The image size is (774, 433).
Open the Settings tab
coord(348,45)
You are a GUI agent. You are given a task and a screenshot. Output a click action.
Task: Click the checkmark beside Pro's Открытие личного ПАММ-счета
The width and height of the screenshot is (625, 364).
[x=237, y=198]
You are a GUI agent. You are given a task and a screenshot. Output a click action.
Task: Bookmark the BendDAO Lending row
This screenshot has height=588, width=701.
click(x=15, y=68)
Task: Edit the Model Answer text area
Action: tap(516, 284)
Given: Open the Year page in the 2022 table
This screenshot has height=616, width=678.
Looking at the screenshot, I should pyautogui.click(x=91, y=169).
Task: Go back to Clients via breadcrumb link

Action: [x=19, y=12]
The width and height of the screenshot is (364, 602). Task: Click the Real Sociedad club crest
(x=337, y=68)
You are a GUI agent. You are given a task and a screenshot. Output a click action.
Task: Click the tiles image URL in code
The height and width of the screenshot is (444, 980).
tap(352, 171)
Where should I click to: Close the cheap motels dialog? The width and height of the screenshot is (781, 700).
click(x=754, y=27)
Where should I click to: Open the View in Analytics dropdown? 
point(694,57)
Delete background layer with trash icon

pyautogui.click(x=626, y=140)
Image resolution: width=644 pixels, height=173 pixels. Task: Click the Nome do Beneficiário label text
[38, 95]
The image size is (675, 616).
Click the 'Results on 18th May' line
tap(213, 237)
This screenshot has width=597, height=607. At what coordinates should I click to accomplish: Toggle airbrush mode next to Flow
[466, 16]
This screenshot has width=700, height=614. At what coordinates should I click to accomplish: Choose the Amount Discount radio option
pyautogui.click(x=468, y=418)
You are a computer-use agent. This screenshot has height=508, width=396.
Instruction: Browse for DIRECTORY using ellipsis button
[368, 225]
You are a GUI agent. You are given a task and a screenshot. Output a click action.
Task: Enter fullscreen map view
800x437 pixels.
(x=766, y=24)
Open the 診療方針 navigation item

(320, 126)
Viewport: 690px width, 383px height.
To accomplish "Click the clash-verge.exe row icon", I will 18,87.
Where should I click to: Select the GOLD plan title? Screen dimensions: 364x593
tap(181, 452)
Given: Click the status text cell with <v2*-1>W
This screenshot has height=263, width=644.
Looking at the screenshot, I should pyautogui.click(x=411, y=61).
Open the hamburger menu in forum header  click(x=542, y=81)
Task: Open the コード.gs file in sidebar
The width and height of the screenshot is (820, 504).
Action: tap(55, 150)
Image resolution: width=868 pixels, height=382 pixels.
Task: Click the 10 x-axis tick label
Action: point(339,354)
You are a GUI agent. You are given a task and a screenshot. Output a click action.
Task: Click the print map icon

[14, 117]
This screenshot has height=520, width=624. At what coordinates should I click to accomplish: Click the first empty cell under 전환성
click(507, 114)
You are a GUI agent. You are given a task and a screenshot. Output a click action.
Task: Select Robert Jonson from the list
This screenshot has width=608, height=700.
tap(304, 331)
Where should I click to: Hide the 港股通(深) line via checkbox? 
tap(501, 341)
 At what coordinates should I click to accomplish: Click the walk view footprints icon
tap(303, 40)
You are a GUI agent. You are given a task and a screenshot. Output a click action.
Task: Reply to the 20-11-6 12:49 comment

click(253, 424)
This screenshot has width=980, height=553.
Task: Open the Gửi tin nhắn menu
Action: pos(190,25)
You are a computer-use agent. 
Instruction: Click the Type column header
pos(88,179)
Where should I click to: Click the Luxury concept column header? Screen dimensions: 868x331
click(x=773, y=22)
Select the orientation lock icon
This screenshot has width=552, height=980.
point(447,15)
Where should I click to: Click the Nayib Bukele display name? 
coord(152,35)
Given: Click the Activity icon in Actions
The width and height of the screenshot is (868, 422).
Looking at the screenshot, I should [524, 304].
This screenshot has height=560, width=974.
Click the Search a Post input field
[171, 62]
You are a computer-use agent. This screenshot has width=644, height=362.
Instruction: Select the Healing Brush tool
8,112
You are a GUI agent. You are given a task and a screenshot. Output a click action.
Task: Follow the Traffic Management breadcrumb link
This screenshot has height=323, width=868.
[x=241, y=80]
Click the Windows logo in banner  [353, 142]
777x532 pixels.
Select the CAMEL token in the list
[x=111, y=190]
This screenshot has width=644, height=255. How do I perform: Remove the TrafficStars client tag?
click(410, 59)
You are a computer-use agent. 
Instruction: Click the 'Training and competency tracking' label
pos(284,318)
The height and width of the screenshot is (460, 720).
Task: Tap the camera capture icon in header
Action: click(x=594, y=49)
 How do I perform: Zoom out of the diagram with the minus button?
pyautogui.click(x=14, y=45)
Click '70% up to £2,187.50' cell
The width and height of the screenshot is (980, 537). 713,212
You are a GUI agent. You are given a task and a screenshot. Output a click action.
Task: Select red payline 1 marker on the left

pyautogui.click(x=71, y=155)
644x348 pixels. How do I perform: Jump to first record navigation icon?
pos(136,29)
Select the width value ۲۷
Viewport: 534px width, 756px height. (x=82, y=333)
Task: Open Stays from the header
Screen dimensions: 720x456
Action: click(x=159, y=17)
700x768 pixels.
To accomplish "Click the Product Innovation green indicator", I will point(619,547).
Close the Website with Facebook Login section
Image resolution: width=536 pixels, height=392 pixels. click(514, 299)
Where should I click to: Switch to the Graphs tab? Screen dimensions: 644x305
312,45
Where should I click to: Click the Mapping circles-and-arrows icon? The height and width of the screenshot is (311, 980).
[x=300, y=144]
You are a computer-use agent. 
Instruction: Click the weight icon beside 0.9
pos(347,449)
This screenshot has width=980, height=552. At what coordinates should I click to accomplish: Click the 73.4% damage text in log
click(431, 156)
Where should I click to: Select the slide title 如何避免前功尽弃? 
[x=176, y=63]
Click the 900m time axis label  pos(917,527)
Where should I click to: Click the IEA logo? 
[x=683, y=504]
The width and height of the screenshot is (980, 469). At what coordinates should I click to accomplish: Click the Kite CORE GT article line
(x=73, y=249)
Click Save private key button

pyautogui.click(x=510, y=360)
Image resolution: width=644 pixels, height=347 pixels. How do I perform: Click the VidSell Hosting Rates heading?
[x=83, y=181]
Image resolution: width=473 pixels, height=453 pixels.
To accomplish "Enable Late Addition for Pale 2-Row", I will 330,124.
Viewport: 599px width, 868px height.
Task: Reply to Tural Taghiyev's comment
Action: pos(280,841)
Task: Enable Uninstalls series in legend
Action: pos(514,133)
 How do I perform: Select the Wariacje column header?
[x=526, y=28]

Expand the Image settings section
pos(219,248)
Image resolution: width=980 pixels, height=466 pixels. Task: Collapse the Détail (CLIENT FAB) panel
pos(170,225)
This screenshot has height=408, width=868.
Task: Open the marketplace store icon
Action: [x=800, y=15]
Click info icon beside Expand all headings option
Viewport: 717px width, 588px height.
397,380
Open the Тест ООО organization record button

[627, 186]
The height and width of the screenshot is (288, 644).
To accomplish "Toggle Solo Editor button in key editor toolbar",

------------

Your goal >> Reproduce the data above in full, keeping it exactly the same.

Your solution >>
The image size is (774, 433).
Open the Settings tab
coord(348,45)
You are a GUI agent. You are given a task and a screenshot. Output a click action.
Task: Click the checkmark beside Pro's Открытие личного ПАММ-счета
The width and height of the screenshot is (625, 364).
[x=237, y=198]
You are a GUI agent. You are given a task and a screenshot. Output a click action.
Task: Bookmark the BendDAO Lending row
This screenshot has height=588, width=701.
click(x=15, y=68)
Task: Edit the Model Answer text area
Action: tap(516, 284)
Given: Open the Year page in the 2022 table
This screenshot has height=616, width=678.
Looking at the screenshot, I should pyautogui.click(x=91, y=169).
Task: Go back to Clients via breadcrumb link

Action: [x=19, y=12]
The width and height of the screenshot is (364, 602). Task: Click the Real Sociedad club crest
(x=337, y=68)
You are a GUI agent. You are given a task and a screenshot. Output a click action.
Task: Click the tiles image URL in code
The height and width of the screenshot is (444, 980).
tap(352, 171)
Where should I click to: Close the cheap motels dialog? The width and height of the screenshot is (781, 700).
click(x=754, y=27)
Where should I click to: Open the View in Analytics dropdown? 
point(694,57)
Delete background layer with trash icon

pyautogui.click(x=626, y=140)
Image resolution: width=644 pixels, height=173 pixels. Task: Click the Nome do Beneficiário label text
[38, 95]
The image size is (675, 616).
Click the 'Results on 18th May' line
tap(213, 237)
This screenshot has width=597, height=607. At what coordinates should I click to accomplish: Toggle airbrush mode next to Flow
[466, 16]
This screenshot has width=700, height=614. At what coordinates should I click to accomplish: Choose the Amount Discount radio option
pyautogui.click(x=468, y=418)
You are a computer-use agent. This screenshot has height=508, width=396.
Instruction: Browse for DIRECTORY using ellipsis button
[368, 225]
You are a GUI agent. You are given a task and a screenshot. Output a click action.
Task: Enter fullscreen map view
800x437 pixels.
(x=766, y=24)
Open the 診療方針 navigation item

(320, 126)
Viewport: 690px width, 383px height.
To accomplish "Click the clash-verge.exe row icon", I will 18,87.
Where should I click to: Select the GOLD plan title? Screen dimensions: 364x593
tap(181, 452)
Given: Click the status text cell with <v2*-1>W
This screenshot has height=263, width=644.
Looking at the screenshot, I should pyautogui.click(x=411, y=61).
Open the hamburger menu in forum header  click(x=542, y=81)
Task: Open the コード.gs file in sidebar
The width and height of the screenshot is (820, 504).
Action: tap(55, 150)
Image resolution: width=868 pixels, height=382 pixels.
Task: Click the 10 x-axis tick label
Action: point(339,354)
You are a GUI agent. You are given a task and a screenshot. Output a click action.
Task: Click the print map icon

[14, 117]
This screenshot has height=520, width=624. At what coordinates should I click to accomplish: Click the first empty cell under 전환성
click(507, 114)
You are a GUI agent. You are given a task and a screenshot. Output a click action.
Task: Select Robert Jonson from the list
This screenshot has width=608, height=700.
tap(304, 331)
Where should I click to: Hide the 港股通(深) line via checkbox? 
tap(501, 341)
 At what coordinates should I click to accomplish: Click the walk view footprints icon
tap(303, 40)
You are a GUI agent. You are given a task and a screenshot. Output a click action.
Task: Reply to the 20-11-6 12:49 comment

click(253, 424)
This screenshot has width=980, height=553.
Task: Open the Gửi tin nhắn menu
Action: pos(190,25)
You are a computer-use agent. 
Instruction: Click the Type column header
pos(88,179)
Where should I click to: Click the Luxury concept column header? Screen dimensions: 868x331
click(x=773, y=22)
Select the orientation lock icon
This screenshot has width=552, height=980.
point(447,15)
Where should I click to: Click the Nayib Bukele display name? 
coord(152,35)
Given: Click the Activity icon in Actions
The width and height of the screenshot is (868, 422).
Looking at the screenshot, I should [524, 304].
This screenshot has height=560, width=974.
Click the Search a Post input field
[171, 62]
You are a computer-use agent. This screenshot has width=644, height=362.
Instruction: Select the Healing Brush tool
8,112
You are a GUI agent. You are given a task and a screenshot. Output a click action.
Task: Follow the Traffic Management breadcrumb link
This screenshot has height=323, width=868.
[x=241, y=80]
Click the Windows logo in banner  [353, 142]
777x532 pixels.
Select the CAMEL token in the list
[x=111, y=190]
This screenshot has width=644, height=255. How do I perform: Remove the TrafficStars client tag?
click(410, 59)
You are a computer-use agent. 
Instruction: Click the 'Training and competency tracking' label
pos(284,318)
The height and width of the screenshot is (460, 720).
Task: Tap the camera capture icon in header
Action: click(x=594, y=49)
 How do I perform: Zoom out of the diagram with the minus button?
pyautogui.click(x=14, y=45)
Click '70% up to £2,187.50' cell
The width and height of the screenshot is (980, 537). 713,212
You are a GUI agent. You are given a task and a screenshot. Output a click action.
Task: Select red payline 1 marker on the left

pyautogui.click(x=71, y=155)
644x348 pixels. How do I perform: Jump to first record navigation icon?
pos(136,29)
Select the width value ۲۷
Viewport: 534px width, 756px height. (x=82, y=333)
Task: Open Stays from the header
Screen dimensions: 720x456
Action: click(x=159, y=17)
700x768 pixels.
To accomplish "Click the Product Innovation green indicator", I will point(619,547).
Close the Website with Facebook Login section
Image resolution: width=536 pixels, height=392 pixels. click(514, 299)
Where should I click to: Switch to the Graphs tab? Screen dimensions: 644x305
312,45
Where should I click to: Click the Mapping circles-and-arrows icon? The height and width of the screenshot is (311, 980).
[x=300, y=144]
You are a computer-use agent. 
Instruction: Click the weight icon beside 0.9
pos(347,449)
This screenshot has width=980, height=552. At what coordinates should I click to accomplish: Click the 73.4% damage text in log
click(431, 156)
Where should I click to: Select the slide title 如何避免前功尽弃? 
[x=176, y=63]
Click the 900m time axis label  pos(917,527)
Where should I click to: Click the IEA logo? 
[x=683, y=504]
The width and height of the screenshot is (980, 469). At what coordinates should I click to accomplish: Click the Kite CORE GT article line
(x=73, y=249)
Click Save private key button

pyautogui.click(x=510, y=360)
Image resolution: width=644 pixels, height=347 pixels. How do I perform: Click the VidSell Hosting Rates heading?
[x=83, y=181]
Image resolution: width=473 pixels, height=453 pixels.
To accomplish "Enable Late Addition for Pale 2-Row", I will 330,124.
Viewport: 599px width, 868px height.
Task: Reply to Tural Taghiyev's comment
Action: pos(280,841)
Task: Enable Uninstalls series in legend
Action: pos(514,133)
 How do I perform: Select the Wariacje column header?
[x=526, y=28]

Expand the Image settings section
pos(219,248)
Image resolution: width=980 pixels, height=466 pixels. Task: Collapse the Détail (CLIENT FAB) panel
pos(170,225)
This screenshot has height=408, width=868.
Task: Open the marketplace store icon
Action: [x=800, y=15]
Click info icon beside Expand all headings option
Viewport: 717px width, 588px height.
397,380
Open the Тест ООО organization record button

[627, 186]
The height and width of the screenshot is (288, 644).
To accomplish "Toggle Solo Editor button in key editor toolbar",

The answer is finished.